▸ WHAT NEEDS TO BE DONE
Below are records. Find each line in them that holds the word "target" and copy it.

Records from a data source
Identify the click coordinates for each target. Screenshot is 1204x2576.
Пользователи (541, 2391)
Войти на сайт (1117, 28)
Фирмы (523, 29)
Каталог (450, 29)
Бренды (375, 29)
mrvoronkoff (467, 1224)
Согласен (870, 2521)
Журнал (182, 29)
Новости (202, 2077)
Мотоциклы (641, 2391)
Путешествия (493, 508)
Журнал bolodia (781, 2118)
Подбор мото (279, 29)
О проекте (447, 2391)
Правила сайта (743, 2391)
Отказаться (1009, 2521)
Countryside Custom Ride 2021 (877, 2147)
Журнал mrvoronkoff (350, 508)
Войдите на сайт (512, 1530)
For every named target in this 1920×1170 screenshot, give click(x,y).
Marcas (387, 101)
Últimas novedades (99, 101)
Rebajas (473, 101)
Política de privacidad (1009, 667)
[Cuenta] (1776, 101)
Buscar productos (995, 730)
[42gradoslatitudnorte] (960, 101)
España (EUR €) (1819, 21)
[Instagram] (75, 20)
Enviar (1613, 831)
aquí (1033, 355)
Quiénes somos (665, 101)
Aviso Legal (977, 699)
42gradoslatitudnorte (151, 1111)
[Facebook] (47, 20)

▸ TASK RESPONSE
Identify the click coordinates for each target. Screenshot is 1204x2576.
For every named target in this 1920×1170 screenshot, give click(x,y).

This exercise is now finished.